• [Source document]:
Services And Healthcare Lead Sector Declines As Defensive Stocks Lag

By Dividend Channel Staff, Friday, April 10, 5:32 PM ET

Looking at the sectors faring worst as of midday Friday, shares of Services companies are underperforming other sectors, showing a 1.0% loss. Within the sector, Costco Wholesale Corp (NASDAQ:COST) and Sysco Corp (NYSE:SYY) are two large stocks that are lagging, showing a loss of 3.3% and 3.2%, respectively. Services shares often trade as a proxy for U.S. consumer demand, so underperformance in the group can signal a more cautious tone around spending-sensitive areas of the market.

Among the largest ETFs, one ETF closely following services stocks is the iShares U.S. Consumer Services ETF (NYSE:IYC), which is down 0.6% on the day, and down 3.08% year-to-date. The fund tracks an index of U.S. consumer services companies including retailers, media, hotels, restaurants, and other service-oriented businesses, providing diversified exposure to the segment. Costco Wholesale Corp, meanwhile, is up 15.87% year-to-date, and Sysco Corp is roughly flat on a year-to-date basis. COST makes up approximately 4.4% of the underlying holdings of IYC, so weakness in Costco shares can have a noticeable impact on the ETF's short-term performance.

Despite today's move lower, Costco has been one of the more resilient large-cap consumer names in 2024, supported by steady membership renewal rates and consistent same-store sales growth. Sysco, the largest food-service distributor in North America, tends to be more sensitive to restaurant and hospitality trends, and its flat year-to-date performance reflects a more mixed backdrop for away-from-home food demand. For investors, the divergence between today's pullback and the stronger year-to-date performance for some individual names underscores the importance of looking beyond a single trading session when assessing sector health.

The next worst performing sector is the Healthcare sector, also showing a 1.0% loss. Among large Healthcare stocks, Labcorp Holdings Inc (NYSE:LH) and Idexx Laboratories, Inc. (NASDAQ:IDXX) are the most notable, showing a loss of 4.5% and 3.8%, respectively. One ETF closely tracking Healthcare stocks is the Health Care Select Sector SPDR ETF (XLV), which is down 1.2% in midday trading, and down 4.35% on a year-to-date basis. Labcorp Holdings Inc, meanwhile, is up 4.30% year-to-date, and Idexx Laboratories, Inc. is down 16.86% year-to-date. Combined, LH and IDXX make up approximately 1.3% of the underlying holdings of XLV.

• [Things to do]:
A) Condense the paragraph of the sector-declines article that begins "The next worst performing sector" into a short bulleted list that keeps its main figures.
B) Carry on the article about Friday's sector declines, picking up after its final sentence.

• [Supplied information]:
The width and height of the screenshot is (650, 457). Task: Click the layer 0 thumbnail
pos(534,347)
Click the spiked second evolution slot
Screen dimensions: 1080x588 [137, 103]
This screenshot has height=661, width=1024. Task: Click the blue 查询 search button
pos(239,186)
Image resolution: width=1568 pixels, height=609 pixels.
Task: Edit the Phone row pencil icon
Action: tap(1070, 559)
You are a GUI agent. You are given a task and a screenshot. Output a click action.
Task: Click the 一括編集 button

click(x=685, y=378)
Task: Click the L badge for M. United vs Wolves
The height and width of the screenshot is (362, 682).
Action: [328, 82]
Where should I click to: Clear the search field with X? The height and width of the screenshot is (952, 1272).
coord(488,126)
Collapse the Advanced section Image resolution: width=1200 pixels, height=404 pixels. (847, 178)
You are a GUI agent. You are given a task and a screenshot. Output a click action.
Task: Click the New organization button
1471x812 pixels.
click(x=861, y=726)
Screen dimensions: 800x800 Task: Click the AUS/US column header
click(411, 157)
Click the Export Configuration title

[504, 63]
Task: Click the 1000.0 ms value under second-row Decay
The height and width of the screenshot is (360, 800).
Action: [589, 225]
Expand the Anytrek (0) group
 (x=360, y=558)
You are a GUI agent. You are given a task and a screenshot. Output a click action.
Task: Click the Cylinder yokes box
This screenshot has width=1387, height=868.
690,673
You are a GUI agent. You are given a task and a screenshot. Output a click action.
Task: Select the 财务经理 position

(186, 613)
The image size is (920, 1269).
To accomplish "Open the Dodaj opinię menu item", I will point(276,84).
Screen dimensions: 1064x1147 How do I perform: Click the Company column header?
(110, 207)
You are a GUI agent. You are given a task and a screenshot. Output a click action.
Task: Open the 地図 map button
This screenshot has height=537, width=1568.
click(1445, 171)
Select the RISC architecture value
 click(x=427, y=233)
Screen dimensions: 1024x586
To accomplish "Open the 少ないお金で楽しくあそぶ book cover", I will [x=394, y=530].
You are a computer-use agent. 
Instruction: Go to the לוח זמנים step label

• [Answers below]:
A)
- Healthcare is the next worst performing sector, down 1.0%.
- Labcorp Holdings Inc (LH) is down 4.5% and Idexx Laboratories, Inc. (IDXX) is down 3.8%.
- The Health Care Select Sector SPDR ETF (XLV) is down 1.2% midday and 4.35% year-to-date.
- LH is up 4.30% year-to-date, and IDXX is down 16.86% year-to-date.
- Together, LH and IDXX make up about 1.3% of XLV's holdings.

B)
Healthcare is typically considered a defensive area of the equity market, with earnings that are less tied to the economic cycle. Underperformance in the group, particularly when combined with weakness in Services, can indicate a broader risk-off mood in which investors rotate toward cash or shorter-duration fixed income rather than simply shifting from cyclical to defensive equities. XLV, which tracks large-cap U.S. healthcare names across pharmaceuticals, biotechnology, medical devices, and healthcare services, is often used as a benchmark for the sector's performance.

Labcorp, a leading provider of diagnostic testing and contract research services, has modestly positive year-to-date performance, supported by steady demand for core testing and cost-efficiency initiatives. Idexx, by contrast, is more growth-oriented, with a focus on veterinary diagnostics and software for companion-animal health. Its double-digit year-to-date decline follows a strong multi-year run and reflects investor sensitivity to high valuation multiples and any sign of slowing growth in pet-related spending.

For portfolio managers, the combination of Services and Healthcare underperformance means that two sectors often viewed as relatively stable anchors in diversified portfolios are not providing much downside protection on today's tape. That dynamic may contribute to higher overall index volatility when selling pressure broadens out across both cyclical and defensive segments.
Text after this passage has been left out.